The blank look on Lefwen’s face betrayed the fact that nothing Amilthi was saying was going in. “If people can be taught stuff like that then why doesn’t everyone use it?”
“Sadly, not everyone can”, said Amilthi, and her gaze fell to the floor. It seemed that she was genuinely regretful about the fact she had just stated. “And even if they could, the path is long, and not all would have the will and patience to undertake it.” She turned her head again and looked at Lefwen and smiled again, now with a tinge of sadness. “One of the many tragedies this universe is riddled with. Maybe we’ll get there, in some hundred-thousand years”, she added with a wry, somehow self-ironic smile. Oddly enough, it seemed that she really did care.
“I don’t think I’ll be around ‘til then.” Lefwen’s voice was quiet now. Tiredness seemed to be descending over her like a curtain, but she was too intrigued to relent just yet. She leant in conspiratorially, “So, you’re saying I can be taught?”
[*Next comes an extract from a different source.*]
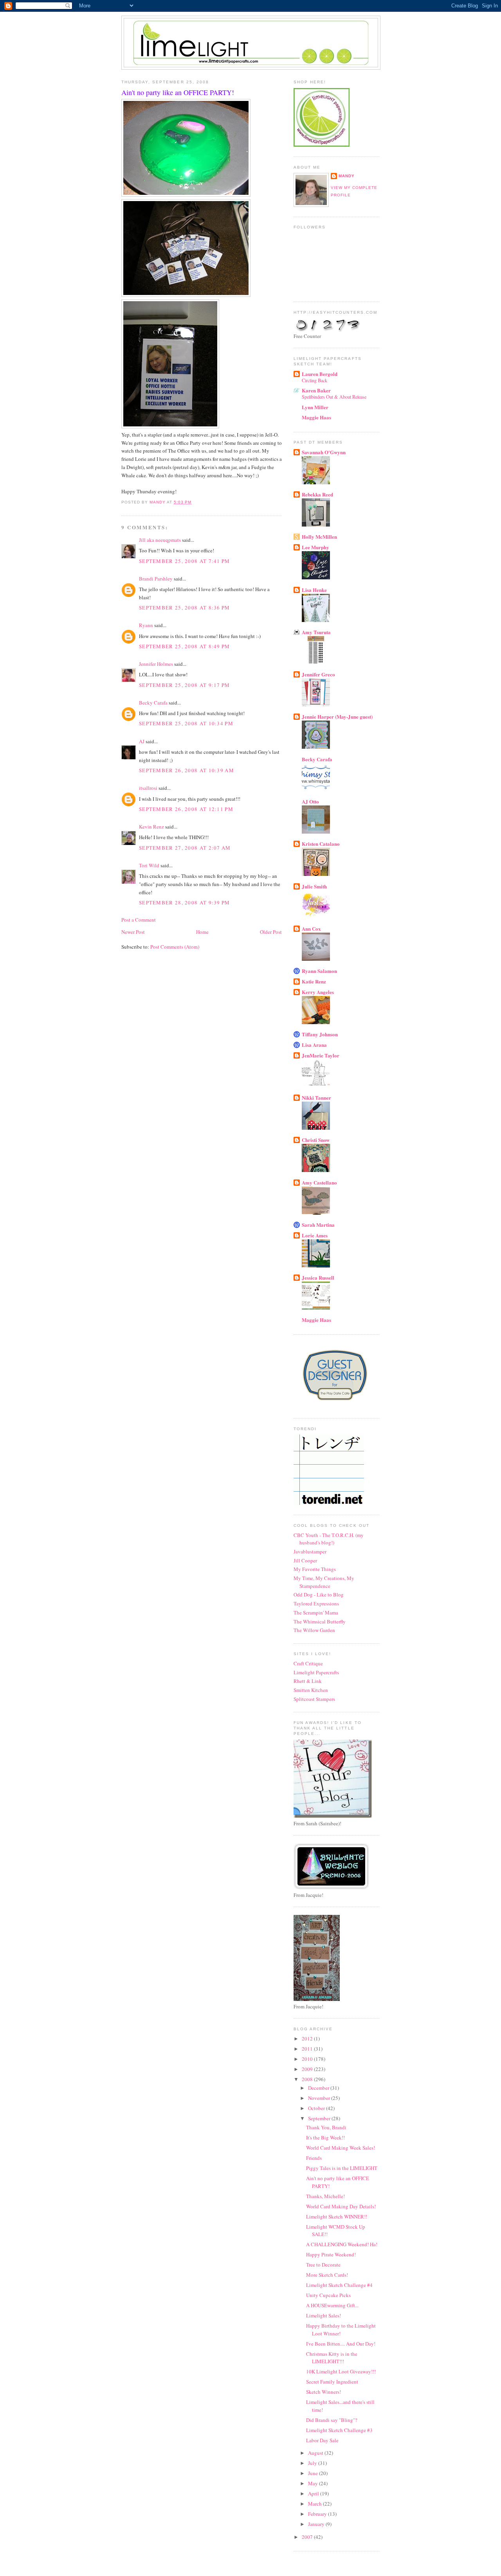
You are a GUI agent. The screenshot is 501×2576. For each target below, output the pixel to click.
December (319, 2087)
“I have two answers for you. First, yes, I’m almost certain, and if it turns out I’m wrong and end up wasting your time, you’re allowed to yell at me and I’ll be suitably contrite”, replied Amilthi with a wry smile. She continued with an encouraging note in her voice: “Second, even if I’m wrong, it won’t be a waste of time. You will learn other things that are worth learning. Things that can be taught to anyone. Less flashy than the ability to steal someone’s food, but more useful, only people don’t realise that.” After a short pause, she thought to add: “And you’ll have been out of sight of whoever will be looking for you now for a while.”